Spectrum analyzer block in Simulink - Time & Space Complexity

We want to understand how the time needed to analyze a signal changes as the signal size grows when using the Spectrum analyzer block.

How does the processing time grow when the input signal gets longer or more detailed?

Analyze the time complexity of the following code snippet.

% Simulink Spectrum Analyzer block setup
spectrumAnalyzer = dsp.SpectrumAnalyzer('SampleRate', Fs, 'SpectrumType', 'Power density');

for k = 1:numFrames
    frame = inputSignal((k-1)*frameSize+1 : k*frameSize);
    spectrumAnalyzer(frame);
end
    

This code sends frames of the input signal to the Spectrum analyzer block to compute and display the power spectrum for each frame.

Identify the loops, recursion, array traversals that repeat.

• Primary operation: Computing the spectrum for each frame of the input signal.
• How many times: Once per frame, so the number of frames depends on the input signal length divided by frame size.

As the input signal gets longer, the number of frames increases, so the Spectrum analyzer runs more computations.

Input Size (n)	Approx.
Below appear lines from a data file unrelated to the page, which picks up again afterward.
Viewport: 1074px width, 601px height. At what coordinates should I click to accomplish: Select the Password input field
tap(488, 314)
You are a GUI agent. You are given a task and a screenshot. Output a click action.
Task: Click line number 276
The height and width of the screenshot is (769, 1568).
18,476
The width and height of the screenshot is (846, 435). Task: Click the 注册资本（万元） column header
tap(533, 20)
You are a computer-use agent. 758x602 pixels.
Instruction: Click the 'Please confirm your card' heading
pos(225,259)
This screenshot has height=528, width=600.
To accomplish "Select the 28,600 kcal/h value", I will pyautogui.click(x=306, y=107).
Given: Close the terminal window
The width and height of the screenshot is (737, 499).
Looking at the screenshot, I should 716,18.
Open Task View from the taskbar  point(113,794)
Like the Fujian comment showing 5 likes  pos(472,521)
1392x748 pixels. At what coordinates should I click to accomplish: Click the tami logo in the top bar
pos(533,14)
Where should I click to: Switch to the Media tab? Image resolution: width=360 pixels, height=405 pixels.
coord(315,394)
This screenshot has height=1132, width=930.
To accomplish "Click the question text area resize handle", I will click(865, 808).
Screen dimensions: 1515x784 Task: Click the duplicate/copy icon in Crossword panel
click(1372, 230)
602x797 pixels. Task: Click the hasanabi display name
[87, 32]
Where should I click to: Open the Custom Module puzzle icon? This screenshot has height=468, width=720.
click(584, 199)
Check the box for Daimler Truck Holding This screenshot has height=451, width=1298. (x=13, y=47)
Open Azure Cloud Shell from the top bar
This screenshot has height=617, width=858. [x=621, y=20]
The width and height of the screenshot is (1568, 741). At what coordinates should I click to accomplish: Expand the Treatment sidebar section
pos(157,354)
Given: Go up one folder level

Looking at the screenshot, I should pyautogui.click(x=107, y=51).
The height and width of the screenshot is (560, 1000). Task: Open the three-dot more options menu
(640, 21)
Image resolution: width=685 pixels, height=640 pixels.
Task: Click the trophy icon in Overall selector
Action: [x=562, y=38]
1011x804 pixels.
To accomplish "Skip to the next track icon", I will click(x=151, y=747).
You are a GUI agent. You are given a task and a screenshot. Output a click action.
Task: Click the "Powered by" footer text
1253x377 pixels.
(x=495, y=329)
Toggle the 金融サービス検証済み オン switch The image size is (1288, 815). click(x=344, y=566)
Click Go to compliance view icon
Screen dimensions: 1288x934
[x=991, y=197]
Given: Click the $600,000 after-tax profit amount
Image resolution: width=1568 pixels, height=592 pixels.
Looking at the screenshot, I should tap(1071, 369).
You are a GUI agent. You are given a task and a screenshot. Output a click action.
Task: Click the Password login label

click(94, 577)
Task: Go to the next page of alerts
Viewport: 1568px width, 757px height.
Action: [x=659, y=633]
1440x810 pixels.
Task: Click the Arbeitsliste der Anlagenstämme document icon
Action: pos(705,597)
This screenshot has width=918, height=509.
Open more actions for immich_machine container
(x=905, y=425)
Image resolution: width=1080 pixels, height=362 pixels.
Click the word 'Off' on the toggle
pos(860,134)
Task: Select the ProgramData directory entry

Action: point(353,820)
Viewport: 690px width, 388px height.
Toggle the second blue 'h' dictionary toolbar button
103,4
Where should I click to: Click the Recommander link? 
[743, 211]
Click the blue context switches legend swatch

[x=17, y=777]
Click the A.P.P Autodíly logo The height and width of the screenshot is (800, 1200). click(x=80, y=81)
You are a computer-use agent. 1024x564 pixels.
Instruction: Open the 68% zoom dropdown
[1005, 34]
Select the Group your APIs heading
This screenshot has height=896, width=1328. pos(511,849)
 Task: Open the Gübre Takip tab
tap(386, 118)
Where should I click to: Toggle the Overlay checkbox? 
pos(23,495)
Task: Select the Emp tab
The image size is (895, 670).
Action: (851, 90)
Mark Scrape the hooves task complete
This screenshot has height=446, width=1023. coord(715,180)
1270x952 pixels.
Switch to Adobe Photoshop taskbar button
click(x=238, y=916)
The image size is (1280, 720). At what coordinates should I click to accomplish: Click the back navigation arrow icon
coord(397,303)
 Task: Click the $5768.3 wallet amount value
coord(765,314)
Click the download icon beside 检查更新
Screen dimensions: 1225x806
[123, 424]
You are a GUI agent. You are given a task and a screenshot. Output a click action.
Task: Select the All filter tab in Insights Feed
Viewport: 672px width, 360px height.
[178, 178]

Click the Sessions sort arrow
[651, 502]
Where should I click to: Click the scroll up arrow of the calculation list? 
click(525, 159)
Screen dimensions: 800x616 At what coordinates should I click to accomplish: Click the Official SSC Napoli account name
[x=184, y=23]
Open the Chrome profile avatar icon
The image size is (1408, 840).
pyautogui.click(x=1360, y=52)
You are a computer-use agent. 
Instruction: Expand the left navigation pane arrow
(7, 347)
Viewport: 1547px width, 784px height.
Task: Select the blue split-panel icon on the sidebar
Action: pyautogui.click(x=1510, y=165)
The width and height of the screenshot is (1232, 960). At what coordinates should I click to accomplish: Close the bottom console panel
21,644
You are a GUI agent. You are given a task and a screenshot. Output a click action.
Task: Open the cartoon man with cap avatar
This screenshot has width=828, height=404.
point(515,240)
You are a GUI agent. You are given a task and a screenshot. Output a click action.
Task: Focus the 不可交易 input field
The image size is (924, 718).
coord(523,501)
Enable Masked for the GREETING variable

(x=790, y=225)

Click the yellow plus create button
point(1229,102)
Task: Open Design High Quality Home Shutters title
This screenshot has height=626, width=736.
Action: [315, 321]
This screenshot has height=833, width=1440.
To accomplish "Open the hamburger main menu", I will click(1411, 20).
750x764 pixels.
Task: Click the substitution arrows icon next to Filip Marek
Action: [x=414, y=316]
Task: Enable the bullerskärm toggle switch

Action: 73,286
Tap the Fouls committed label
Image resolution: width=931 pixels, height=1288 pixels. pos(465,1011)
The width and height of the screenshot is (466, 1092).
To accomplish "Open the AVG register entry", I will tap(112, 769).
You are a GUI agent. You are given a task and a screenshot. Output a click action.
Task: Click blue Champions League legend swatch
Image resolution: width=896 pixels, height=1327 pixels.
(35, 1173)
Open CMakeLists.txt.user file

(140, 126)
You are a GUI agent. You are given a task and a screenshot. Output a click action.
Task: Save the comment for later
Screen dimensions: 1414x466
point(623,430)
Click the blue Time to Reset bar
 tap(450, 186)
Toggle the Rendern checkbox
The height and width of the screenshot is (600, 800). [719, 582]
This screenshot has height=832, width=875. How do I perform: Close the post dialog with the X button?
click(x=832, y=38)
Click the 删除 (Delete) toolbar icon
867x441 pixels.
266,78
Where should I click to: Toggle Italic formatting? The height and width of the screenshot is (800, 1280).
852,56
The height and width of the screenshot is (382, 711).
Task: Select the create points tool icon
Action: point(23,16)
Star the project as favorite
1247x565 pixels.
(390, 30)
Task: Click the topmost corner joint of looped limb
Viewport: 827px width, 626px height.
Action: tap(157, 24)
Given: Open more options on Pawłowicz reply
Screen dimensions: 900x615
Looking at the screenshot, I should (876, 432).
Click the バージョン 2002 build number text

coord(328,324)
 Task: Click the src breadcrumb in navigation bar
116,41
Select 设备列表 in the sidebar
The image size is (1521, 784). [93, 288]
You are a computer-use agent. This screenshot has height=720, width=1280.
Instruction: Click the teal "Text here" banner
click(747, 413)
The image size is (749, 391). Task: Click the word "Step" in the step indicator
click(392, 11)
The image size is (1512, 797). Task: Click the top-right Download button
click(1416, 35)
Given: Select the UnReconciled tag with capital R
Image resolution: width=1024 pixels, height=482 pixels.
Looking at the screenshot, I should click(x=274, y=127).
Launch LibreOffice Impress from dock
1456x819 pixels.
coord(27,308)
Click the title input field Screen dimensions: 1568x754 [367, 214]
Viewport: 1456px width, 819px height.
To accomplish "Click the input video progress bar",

Operations
10,000 samples	About 100 frames (if frame size is 100), so 100 spectrum computations
100,000 samples	About 1,000 frames, so 1,000 spectrum computations
1,000,000 samples	About 10,000 frames, so 10,000 spectrum computations

Pattern observation: The total work grows roughly in direct proportion to the input size.

Time Complexity: O(n)

This means the time to analyze the signal grows linearly as the input size increases.

[X] Wrong: "The Spectrum analyzer processes the entire signal all at once, so time does not depend on input size."

[OK] Correct: The analyzer processes the signal frame by frame, so more input means more frames and more processing time.

Understanding how processing time grows with input size helps you explain performance in real signal processing tasks confidently and clearly.

"What if we changed the frame size to be twice as large? How would the time complexity change?"